**Directions**
Retype all of the entries precisely.

*** Records supplied ***

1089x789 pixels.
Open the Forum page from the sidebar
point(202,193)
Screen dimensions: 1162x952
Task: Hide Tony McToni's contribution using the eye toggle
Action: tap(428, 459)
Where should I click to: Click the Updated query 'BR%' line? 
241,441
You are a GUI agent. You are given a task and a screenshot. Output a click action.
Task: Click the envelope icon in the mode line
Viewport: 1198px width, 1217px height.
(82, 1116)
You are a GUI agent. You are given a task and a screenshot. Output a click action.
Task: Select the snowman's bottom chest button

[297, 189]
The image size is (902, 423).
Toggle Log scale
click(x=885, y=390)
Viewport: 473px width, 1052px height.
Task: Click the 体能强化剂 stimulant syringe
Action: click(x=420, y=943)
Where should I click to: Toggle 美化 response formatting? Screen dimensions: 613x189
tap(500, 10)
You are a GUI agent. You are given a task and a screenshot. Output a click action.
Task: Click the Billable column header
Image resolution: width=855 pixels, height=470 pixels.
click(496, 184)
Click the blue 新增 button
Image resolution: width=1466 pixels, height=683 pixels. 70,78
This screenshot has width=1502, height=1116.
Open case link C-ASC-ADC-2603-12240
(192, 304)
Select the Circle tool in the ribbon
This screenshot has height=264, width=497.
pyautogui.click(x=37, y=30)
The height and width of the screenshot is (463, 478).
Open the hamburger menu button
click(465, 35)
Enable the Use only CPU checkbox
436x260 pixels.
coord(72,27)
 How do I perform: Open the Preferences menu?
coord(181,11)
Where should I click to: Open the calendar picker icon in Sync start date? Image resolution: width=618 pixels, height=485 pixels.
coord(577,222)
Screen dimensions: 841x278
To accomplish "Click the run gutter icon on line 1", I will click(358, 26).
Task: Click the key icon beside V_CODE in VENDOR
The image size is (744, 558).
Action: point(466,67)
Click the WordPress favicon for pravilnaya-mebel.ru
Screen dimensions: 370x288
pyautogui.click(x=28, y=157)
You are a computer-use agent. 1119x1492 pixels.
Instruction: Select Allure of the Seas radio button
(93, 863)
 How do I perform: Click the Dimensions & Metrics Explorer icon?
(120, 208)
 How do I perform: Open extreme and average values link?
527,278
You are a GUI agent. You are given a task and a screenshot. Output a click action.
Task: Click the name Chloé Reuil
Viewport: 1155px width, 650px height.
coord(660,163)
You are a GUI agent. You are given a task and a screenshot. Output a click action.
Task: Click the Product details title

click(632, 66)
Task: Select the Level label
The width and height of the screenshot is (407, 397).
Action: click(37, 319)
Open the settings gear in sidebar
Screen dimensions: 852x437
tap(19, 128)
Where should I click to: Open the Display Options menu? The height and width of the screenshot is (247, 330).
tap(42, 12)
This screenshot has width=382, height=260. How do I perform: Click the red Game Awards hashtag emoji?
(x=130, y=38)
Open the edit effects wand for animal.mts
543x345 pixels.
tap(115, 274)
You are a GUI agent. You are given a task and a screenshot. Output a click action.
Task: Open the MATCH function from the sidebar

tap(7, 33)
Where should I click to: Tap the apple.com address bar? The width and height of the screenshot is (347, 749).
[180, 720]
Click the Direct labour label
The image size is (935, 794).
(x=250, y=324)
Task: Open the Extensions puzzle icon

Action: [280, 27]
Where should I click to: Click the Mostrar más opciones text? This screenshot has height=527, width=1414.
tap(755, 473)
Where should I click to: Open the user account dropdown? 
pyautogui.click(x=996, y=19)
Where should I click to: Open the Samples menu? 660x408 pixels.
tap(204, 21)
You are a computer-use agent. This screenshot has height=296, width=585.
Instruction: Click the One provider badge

*** End of Records supplied ***

**Exercise output**
1089x789 pixels.
Open the Forum page from the sidebar
point(202,193)
Screen dimensions: 1162x952
Task: Hide Tony McToni's contribution using the eye toggle
Action: tap(428, 459)
Where should I click to: Click the Updated query 'BR%' line? 
241,441
You are a GUI agent. You are given a task and a screenshot. Output a click action.
Task: Click the envelope icon in the mode line
Viewport: 1198px width, 1217px height.
(82, 1116)
You are a GUI agent. You are given a task and a screenshot. Output a click action.
Task: Select the snowman's bottom chest button

[297, 189]
The image size is (902, 423).
Toggle Log scale
click(x=885, y=390)
Viewport: 473px width, 1052px height.
Task: Click the 体能强化剂 stimulant syringe
Action: click(x=420, y=943)
Where should I click to: Toggle 美化 response formatting? Screen dimensions: 613x189
tap(500, 10)
You are a GUI agent. You are given a task and a screenshot. Output a click action.
Task: Click the Billable column header
Image resolution: width=855 pixels, height=470 pixels.
click(496, 184)
Click the blue 新增 button
Image resolution: width=1466 pixels, height=683 pixels. 70,78
This screenshot has width=1502, height=1116.
Open case link C-ASC-ADC-2603-12240
(192, 304)
Select the Circle tool in the ribbon
This screenshot has height=264, width=497.
pyautogui.click(x=37, y=30)
The height and width of the screenshot is (463, 478).
Open the hamburger menu button
click(465, 35)
Enable the Use only CPU checkbox
436x260 pixels.
coord(72,27)
 How do I perform: Open the Preferences menu?
coord(181,11)
Where should I click to: Open the calendar picker icon in Sync start date? Image resolution: width=618 pixels, height=485 pixels.
coord(577,222)
Screen dimensions: 841x278
To accomplish "Click the run gutter icon on line 1", I will click(358, 26).
Task: Click the key icon beside V_CODE in VENDOR
The image size is (744, 558).
Action: point(466,67)
Click the WordPress favicon for pravilnaya-mebel.ru
Screen dimensions: 370x288
pyautogui.click(x=28, y=157)
You are a computer-use agent. 1119x1492 pixels.
Instruction: Select Allure of the Seas radio button
(93, 863)
 How do I perform: Click the Dimensions & Metrics Explorer icon?
(120, 208)
 How do I perform: Open extreme and average values link?
527,278
You are a GUI agent. You are given a task and a screenshot. Output a click action.
Task: Click the name Chloé Reuil
Viewport: 1155px width, 650px height.
coord(660,163)
You are a GUI agent. You are given a task and a screenshot. Output a click action.
Task: Click the Product details title

click(632, 66)
Task: Select the Level label
The width and height of the screenshot is (407, 397).
Action: click(37, 319)
Open the settings gear in sidebar
Screen dimensions: 852x437
tap(19, 128)
Where should I click to: Open the Display Options menu? The height and width of the screenshot is (247, 330).
tap(42, 12)
This screenshot has width=382, height=260. How do I perform: Click the red Game Awards hashtag emoji?
(x=130, y=38)
Open the edit effects wand for animal.mts
543x345 pixels.
tap(115, 274)
You are a GUI agent. You are given a task and a screenshot. Output a click action.
Task: Open the MATCH function from the sidebar

tap(7, 33)
Where should I click to: Tap the apple.com address bar? The width and height of the screenshot is (347, 749).
[180, 720]
Click the Direct labour label
The image size is (935, 794).
(x=250, y=324)
Task: Open the Extensions puzzle icon

Action: [280, 27]
Where should I click to: Click the Mostrar más opciones text? This screenshot has height=527, width=1414.
tap(755, 473)
Where should I click to: Open the user account dropdown? 
pyautogui.click(x=996, y=19)
Where should I click to: Open the Samples menu? 660x408 pixels.
tap(204, 21)
You are a computer-use agent. This screenshot has height=296, width=585.
Instruction: Click the One provider badge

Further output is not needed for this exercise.